Vitamin D3 receptor/Sp1 complex is required for the induction of p27Kip1 expression by vitamin D3

Abstract

1,25-dihydroxyvitamin D₃ (vitamin D₃) has been shown to upregulate p27^Kip1 expression via Sp1 and NF-Y binding sites in the p27^Kip1 promoter. However, whether vitamin D₃ receptor (VDR) involves in this process is unclear. In this study, we demonstrated that expression of VDR in SW620 cells, which exhibited low level of endogenous VDR, increased vitamin D₃-stimulated p27^Kip1 promoter activity. On the contrary, suppression of Sp1 expression by small interference RNA reduced the stimulation of p27^Kip1 promoter activity by vitamin D₃ in LNCaP cells.
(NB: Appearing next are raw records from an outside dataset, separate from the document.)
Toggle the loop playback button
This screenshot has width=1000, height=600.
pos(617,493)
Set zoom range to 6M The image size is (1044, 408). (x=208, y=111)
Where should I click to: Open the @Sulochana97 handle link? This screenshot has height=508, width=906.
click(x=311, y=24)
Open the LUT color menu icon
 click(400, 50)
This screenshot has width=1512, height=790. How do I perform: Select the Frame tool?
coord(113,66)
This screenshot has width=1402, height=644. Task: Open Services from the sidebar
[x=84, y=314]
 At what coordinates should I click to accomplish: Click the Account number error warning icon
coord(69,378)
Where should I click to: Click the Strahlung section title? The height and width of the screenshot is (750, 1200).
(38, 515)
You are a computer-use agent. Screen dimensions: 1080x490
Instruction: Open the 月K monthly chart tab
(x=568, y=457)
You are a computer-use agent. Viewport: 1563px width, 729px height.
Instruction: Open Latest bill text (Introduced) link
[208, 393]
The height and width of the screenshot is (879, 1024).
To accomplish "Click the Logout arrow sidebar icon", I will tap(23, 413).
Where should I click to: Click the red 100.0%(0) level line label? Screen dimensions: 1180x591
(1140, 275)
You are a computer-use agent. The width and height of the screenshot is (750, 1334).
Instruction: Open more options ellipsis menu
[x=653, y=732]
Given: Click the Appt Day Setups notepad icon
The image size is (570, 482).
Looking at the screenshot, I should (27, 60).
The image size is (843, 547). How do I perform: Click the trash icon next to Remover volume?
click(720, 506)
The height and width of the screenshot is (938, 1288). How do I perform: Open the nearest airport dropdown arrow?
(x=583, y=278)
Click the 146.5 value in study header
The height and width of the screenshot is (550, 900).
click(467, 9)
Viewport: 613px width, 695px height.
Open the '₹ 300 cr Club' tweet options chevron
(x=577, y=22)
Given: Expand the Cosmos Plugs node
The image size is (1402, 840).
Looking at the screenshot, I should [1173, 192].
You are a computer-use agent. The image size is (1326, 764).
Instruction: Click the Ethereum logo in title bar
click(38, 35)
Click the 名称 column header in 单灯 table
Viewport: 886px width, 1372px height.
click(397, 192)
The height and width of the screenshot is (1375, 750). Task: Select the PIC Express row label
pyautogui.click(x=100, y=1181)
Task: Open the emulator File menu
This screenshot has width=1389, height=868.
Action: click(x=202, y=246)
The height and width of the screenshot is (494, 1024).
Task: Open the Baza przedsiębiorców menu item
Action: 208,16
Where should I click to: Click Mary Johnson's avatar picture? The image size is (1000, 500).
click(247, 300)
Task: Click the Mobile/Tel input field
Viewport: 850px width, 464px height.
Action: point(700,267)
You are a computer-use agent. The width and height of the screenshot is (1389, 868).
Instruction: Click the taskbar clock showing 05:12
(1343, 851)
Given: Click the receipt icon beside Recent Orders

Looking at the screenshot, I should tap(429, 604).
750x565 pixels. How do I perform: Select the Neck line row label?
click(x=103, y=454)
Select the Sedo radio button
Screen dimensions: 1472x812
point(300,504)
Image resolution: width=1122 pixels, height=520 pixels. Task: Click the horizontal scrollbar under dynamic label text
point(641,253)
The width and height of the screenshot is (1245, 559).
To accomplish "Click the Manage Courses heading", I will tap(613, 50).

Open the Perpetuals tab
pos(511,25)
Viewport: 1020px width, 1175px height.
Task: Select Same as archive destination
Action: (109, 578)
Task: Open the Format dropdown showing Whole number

DNA affinity precipitation assay and chromatin immunoprecipitation assay showed that VDR bound to the p27^Kip1 promoter in vitro and in vivo. In addition, we also demonstrated that VDR interacted with Sp1 in vitro and in cells. Collectively, our results suggest that VDR is involved in the induction of p27^Kip1 by vitamin D₃ and may interact with Sp1 to modulate the expression of target genes that lack VDR response element (VDRE) in their promoters.